» Task details: Arrange the lines of every item below as a numbered list, omitting any blank lines.

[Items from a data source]

------------------------------------------------

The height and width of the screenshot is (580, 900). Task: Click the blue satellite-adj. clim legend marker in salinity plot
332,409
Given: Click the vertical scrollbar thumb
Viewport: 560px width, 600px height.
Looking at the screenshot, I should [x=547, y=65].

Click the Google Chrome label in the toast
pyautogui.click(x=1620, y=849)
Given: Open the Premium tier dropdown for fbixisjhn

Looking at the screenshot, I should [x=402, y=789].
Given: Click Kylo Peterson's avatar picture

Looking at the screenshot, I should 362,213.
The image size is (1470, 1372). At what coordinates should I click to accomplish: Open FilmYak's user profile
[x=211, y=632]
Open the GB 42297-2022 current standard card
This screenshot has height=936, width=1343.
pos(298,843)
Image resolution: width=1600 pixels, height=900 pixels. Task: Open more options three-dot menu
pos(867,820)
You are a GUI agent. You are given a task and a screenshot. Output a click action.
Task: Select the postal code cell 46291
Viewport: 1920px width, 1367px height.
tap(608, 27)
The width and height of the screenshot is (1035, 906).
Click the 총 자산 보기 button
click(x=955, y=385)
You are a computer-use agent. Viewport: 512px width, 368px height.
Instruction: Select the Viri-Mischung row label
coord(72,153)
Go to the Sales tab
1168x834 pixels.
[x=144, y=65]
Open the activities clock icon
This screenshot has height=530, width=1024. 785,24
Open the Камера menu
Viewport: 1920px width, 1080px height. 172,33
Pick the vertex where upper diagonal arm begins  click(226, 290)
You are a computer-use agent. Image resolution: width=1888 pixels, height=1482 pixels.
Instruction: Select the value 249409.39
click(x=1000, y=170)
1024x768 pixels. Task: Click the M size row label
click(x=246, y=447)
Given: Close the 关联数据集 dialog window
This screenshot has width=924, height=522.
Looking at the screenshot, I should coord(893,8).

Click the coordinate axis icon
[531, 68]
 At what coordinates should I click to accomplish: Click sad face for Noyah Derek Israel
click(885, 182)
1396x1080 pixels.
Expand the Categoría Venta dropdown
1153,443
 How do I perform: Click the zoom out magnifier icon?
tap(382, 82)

------------------------------------------------

» Written answer:
1. The height and width of the screenshot is (580, 900). Task: Click the blue satellite-adj. clim legend marker in salinity plot
2. 332,409
3. Given: Click the vertical scrollbar thumb
4. Viewport: 560px width, 600px height.
5. Looking at the screenshot, I should [x=547, y=65].
6. Click the Google Chrome label in the toast
7. pyautogui.click(x=1620, y=849)
8. Given: Open the Premium tier dropdown for fbixisjhn
9. Looking at the screenshot, I should [x=402, y=789].
10. Given: Click Kylo Peterson's avatar picture
11. Looking at the screenshot, I should 362,213.
12. The image size is (1470, 1372). At what coordinates should I click to accomplish: Open FilmYak's user profile
13. [x=211, y=632]
14. Open the GB 42297-2022 current standard card
15. This screenshot has height=936, width=1343.
16. pos(298,843)
17. Image resolution: width=1600 pixels, height=900 pixels. Task: Open more options three-dot menu
18. pos(867,820)
19. You are a GUI agent. You are given a task and a screenshot. Output a click action.
20. Task: Select the postal code cell 46291
21. Viewport: 1920px width, 1367px height.
22. tap(608, 27)
23. The width and height of the screenshot is (1035, 906).
24. Click the 총 자산 보기 button
25. click(x=955, y=385)
26. You are a computer-use agent. Viewport: 512px width, 368px height.
27. Instruction: Select the Viri-Mischung row label
28. coord(72,153)
29. Go to the Sales tab
30. 1168x834 pixels.
31. [x=144, y=65]
32. Open the activities clock icon
33. This screenshot has height=530, width=1024. 785,24
34. Open the Камера menu
35. Viewport: 1920px width, 1080px height. 172,33
36. Pick the vertex where upper diagonal arm begins  click(226, 290)
37. You are a computer-use agent. Image resolution: width=1888 pixels, height=1482 pixels.
38. Instruction: Select the value 249409.39
39. click(x=1000, y=170)
40. 1024x768 pixels. Task: Click the M size row label
41. click(x=246, y=447)
42. Given: Close the 关联数据集 dialog window
43. This screenshot has width=924, height=522.
44. Looking at the screenshot, I should coord(893,8).
45. Click the coordinate axis icon
46. [531, 68]
47.  At what coordinates should I click to accomplish: Click sad face for Noyah Derek Israel
48. click(885, 182)
49. 1396x1080 pixels.
50. Expand the Categoría Venta dropdown
51. 1153,443
52.  How do I perform: Click the zoom out magnifier icon?
53. tap(382, 82)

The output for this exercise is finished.